Baiken doesn't so much fight from disadvantage as change what it means for her to be at disadvantage. Many of her moves are available instantly from blockstun, and their startup happens in hitpause, meaning she is actually fighting at advantage on block a lot of the time. Her zoning game is above-average too, because she has tools with large, disjointed hitboxes, to make it scary to approach her, but not as scary as for example Ky or Faust.

When it comes right down to it, if I had to say it in one word, the majority of Guilty Gear characters fall in the aforementioned "Morphing" character bucket, with a few "pressure-specialized" characters and like one or two "zoning-specialized" or "reversal-specialized" characters mixed in. My point is that these terms are not very useful descriptions of what a character actually does. Most characters don't neatly fit into these buckets. Understanding advantage, reading frame data, watching matches, and best of all, actually trying a few characters out against good players, will tell you actual information. Fuzzy words like "rushdown character" will not.

TL;DR Our terminology for playstyles sucks, we should use something more definable. I've attempted to lay out a way to do so. If you're having trouble at the character select screen, you can go think really hard about it and watch matches, or you can hit random and learn a character by playing them. You should actually do both.

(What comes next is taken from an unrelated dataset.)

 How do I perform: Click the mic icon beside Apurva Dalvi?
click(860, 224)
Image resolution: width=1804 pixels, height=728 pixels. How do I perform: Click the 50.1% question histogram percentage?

If anyone disagrees with something I'm saying or would like to weigh in for some other reason, please do.

Edited by Digital Watches
Posted

If you are looking for a Guilty Gear character similar to Relius then I would definitely say Eddie. They are fundamentally the same character. Then if you just want to go by "someone who starts their pressure from far away and can lock the opponent down." then Venom would fit too.

So keeping the answer simple just based on what you're asking for, I'd say Eddie.

Posted

Digital: I liked your first post better, it was actually useful. This wall of text tells me nothing that I did not already know. It's just dancing around my question.

Posted
Digital: I liked your first post better, it was actually useful. This wall of text tells me nothing that I did not already know. It's just dancing around my question.

You're kind of a dick.

Posted

tl;dr just tell me which character is easiest to win with i need that gd ten ranked wins achievement

Great post, though, Watches. The ambiguity of certain terminology used to describe playstyles seems to be an ongoing issue within the FG community, so it's great to see somebody address that.

I think one problem with the "Who should I play?" question when it concerns character comparisons is the fact that you're essentially asking people to equate apples to oranges. What Guilty Gear character plays like Relius? None of them, honestly, since ASW doesn't design their characters based off of prefab templates. Every character requires a unique approach to use effectively. And even if you point to some GG characters who use similar gameplay mechanics as Relius, you're not going to get a really familiar experience since A) each character is defined by the whole of the tools they have available and B) GG itself has a different gameplay engine than BB. Even if they had a character from BB make a cameo appearance in GG, they wouldn't play exactly the same because the game's speed, gravity, meter system, and combo timing are all different, among other things.

Now, if someone is simply asking who's the grappler or who has the best keep-away game, that's a little easier (though the answer will still be open to debate in a game like this). As soon as you begin drawing comparisons to other characters in other fighters, however, you're asking a question that can't be easily answered most of the time.

Posted
Digital: I liked your first post better, it was actually useful. This wall of text tells me nothing that I did not already know. It's just dancing around my question.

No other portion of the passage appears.